## Target position records:
- - -

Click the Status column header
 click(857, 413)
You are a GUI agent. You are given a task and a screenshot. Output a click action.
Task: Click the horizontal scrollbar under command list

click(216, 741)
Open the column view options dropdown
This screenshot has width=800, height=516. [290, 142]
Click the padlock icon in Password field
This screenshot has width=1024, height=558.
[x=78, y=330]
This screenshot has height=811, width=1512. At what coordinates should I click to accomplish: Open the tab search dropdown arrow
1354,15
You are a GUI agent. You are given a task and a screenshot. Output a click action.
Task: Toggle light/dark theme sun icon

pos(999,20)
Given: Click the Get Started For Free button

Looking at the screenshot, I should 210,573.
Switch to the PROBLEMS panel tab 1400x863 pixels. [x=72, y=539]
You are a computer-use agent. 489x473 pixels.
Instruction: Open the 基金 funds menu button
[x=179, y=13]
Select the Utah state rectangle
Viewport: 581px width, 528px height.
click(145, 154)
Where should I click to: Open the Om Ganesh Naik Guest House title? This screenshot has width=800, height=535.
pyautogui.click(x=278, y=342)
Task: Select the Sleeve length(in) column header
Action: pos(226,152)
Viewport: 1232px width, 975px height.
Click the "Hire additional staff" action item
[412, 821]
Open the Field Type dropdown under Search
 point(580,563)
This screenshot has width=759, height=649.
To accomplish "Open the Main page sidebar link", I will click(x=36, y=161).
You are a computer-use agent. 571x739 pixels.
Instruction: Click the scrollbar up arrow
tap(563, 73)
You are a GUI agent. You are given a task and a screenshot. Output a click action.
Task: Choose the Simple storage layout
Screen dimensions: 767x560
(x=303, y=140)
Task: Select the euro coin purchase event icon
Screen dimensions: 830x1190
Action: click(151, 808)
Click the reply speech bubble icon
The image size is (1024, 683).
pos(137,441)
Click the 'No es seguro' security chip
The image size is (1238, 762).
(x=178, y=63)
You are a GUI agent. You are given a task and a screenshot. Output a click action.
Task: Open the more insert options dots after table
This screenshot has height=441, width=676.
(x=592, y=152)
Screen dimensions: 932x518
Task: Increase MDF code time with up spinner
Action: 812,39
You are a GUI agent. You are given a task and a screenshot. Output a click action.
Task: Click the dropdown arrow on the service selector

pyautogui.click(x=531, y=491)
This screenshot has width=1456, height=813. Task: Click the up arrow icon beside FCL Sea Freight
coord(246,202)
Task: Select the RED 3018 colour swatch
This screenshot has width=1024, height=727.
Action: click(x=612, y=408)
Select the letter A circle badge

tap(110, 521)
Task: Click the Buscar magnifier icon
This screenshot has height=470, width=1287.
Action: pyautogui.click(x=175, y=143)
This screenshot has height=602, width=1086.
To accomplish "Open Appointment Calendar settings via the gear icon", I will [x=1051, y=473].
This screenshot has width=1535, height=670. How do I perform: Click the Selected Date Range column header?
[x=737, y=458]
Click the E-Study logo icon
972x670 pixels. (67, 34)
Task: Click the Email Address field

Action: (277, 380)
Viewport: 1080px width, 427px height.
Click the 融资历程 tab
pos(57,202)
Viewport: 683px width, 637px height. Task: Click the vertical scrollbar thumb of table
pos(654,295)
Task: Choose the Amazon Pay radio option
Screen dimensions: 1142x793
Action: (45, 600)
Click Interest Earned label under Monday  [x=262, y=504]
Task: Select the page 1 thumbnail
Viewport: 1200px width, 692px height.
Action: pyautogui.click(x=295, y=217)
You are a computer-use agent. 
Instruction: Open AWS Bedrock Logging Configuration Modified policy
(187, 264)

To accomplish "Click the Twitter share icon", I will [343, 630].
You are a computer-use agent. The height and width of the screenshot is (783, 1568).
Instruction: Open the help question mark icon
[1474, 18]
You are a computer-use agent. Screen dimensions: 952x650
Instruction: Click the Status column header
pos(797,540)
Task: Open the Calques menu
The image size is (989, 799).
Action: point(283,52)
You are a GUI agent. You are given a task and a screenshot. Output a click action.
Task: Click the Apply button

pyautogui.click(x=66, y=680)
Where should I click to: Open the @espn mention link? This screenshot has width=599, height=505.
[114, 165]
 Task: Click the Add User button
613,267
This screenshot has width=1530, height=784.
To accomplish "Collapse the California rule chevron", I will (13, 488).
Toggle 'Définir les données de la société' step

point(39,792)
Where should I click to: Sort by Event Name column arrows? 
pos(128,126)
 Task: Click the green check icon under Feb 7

- - -

## Exercise brief:
Update the entries above, replacing "GUI agent" with "UI agent" wherever it occurs and keeping every other line unchanged.

## Result for this task:
Click the Status column header
 click(857, 413)
You are a UI agent. You are given a task and a screenshot. Output a click action.
Task: Click the horizontal scrollbar under command list

click(216, 741)
Open the column view options dropdown
This screenshot has width=800, height=516. [290, 142]
Click the padlock icon in Password field
This screenshot has width=1024, height=558.
[x=78, y=330]
This screenshot has height=811, width=1512. At what coordinates should I click to accomplish: Open the tab search dropdown arrow
1354,15
You are a UI agent. You are given a task and a screenshot. Output a click action.
Task: Toggle light/dark theme sun icon

pos(999,20)
Given: Click the Get Started For Free button

Looking at the screenshot, I should 210,573.
Switch to the PROBLEMS panel tab 1400x863 pixels. [x=72, y=539]
You are a computer-use agent. 489x473 pixels.
Instruction: Open the 基金 funds menu button
[x=179, y=13]
Select the Utah state rectangle
Viewport: 581px width, 528px height.
click(145, 154)
Where should I click to: Open the Om Ganesh Naik Guest House title? This screenshot has width=800, height=535.
pyautogui.click(x=278, y=342)
Task: Select the Sleeve length(in) column header
Action: pos(226,152)
Viewport: 1232px width, 975px height.
Click the "Hire additional staff" action item
[412, 821]
Open the Field Type dropdown under Search
 point(580,563)
This screenshot has width=759, height=649.
To accomplish "Open the Main page sidebar link", I will click(x=36, y=161).
You are a computer-use agent. 571x739 pixels.
Instruction: Click the scrollbar up arrow
tap(563, 73)
You are a UI agent. You are given a task and a screenshot. Output a click action.
Task: Choose the Simple storage layout
Screen dimensions: 767x560
(x=303, y=140)
Task: Select the euro coin purchase event icon
Screen dimensions: 830x1190
Action: click(151, 808)
Click the reply speech bubble icon
The image size is (1024, 683).
pos(137,441)
Click the 'No es seguro' security chip
The image size is (1238, 762).
(x=178, y=63)
You are a UI agent. You are given a task and a screenshot. Output a click action.
Task: Open the more insert options dots after table
This screenshot has height=441, width=676.
(x=592, y=152)
Screen dimensions: 932x518
Task: Increase MDF code time with up spinner
Action: 812,39
You are a UI agent. You are given a task and a screenshot. Output a click action.
Task: Click the dropdown arrow on the service selector

pyautogui.click(x=531, y=491)
This screenshot has width=1456, height=813. Task: Click the up arrow icon beside FCL Sea Freight
coord(246,202)
Task: Select the RED 3018 colour swatch
This screenshot has width=1024, height=727.
Action: click(x=612, y=408)
Select the letter A circle badge

tap(110, 521)
Task: Click the Buscar magnifier icon
This screenshot has height=470, width=1287.
Action: pyautogui.click(x=175, y=143)
This screenshot has height=602, width=1086.
To accomplish "Open Appointment Calendar settings via the gear icon", I will [x=1051, y=473].
This screenshot has width=1535, height=670. How do I perform: Click the Selected Date Range column header?
[x=737, y=458]
Click the E-Study logo icon
972x670 pixels. (67, 34)
Task: Click the Email Address field

Action: (277, 380)
Viewport: 1080px width, 427px height.
Click the 融资历程 tab
pos(57,202)
Viewport: 683px width, 637px height. Task: Click the vertical scrollbar thumb of table
pos(654,295)
Task: Choose the Amazon Pay radio option
Screen dimensions: 1142x793
Action: (45, 600)
Click Interest Earned label under Monday  [x=262, y=504]
Task: Select the page 1 thumbnail
Viewport: 1200px width, 692px height.
Action: pyautogui.click(x=295, y=217)
You are a computer-use agent. 
Instruction: Open AWS Bedrock Logging Configuration Modified policy
(187, 264)

To accomplish "Click the Twitter share icon", I will [343, 630].
You are a computer-use agent. The height and width of the screenshot is (783, 1568).
Instruction: Open the help question mark icon
[1474, 18]
You are a computer-use agent. Screen dimensions: 952x650
Instruction: Click the Status column header
pos(797,540)
Task: Open the Calques menu
The image size is (989, 799).
Action: point(283,52)
You are a UI agent. You are given a task and a screenshot. Output a click action.
Task: Click the Apply button

pyautogui.click(x=66, y=680)
Where should I click to: Open the @espn mention link? This screenshot has width=599, height=505.
[114, 165]
 Task: Click the Add User button
613,267
This screenshot has width=1530, height=784.
To accomplish "Collapse the California rule chevron", I will (13, 488).
Toggle 'Définir les données de la société' step

point(39,792)
Where should I click to: Sort by Event Name column arrows? 
pos(128,126)
 Task: Click the green check icon under Feb 7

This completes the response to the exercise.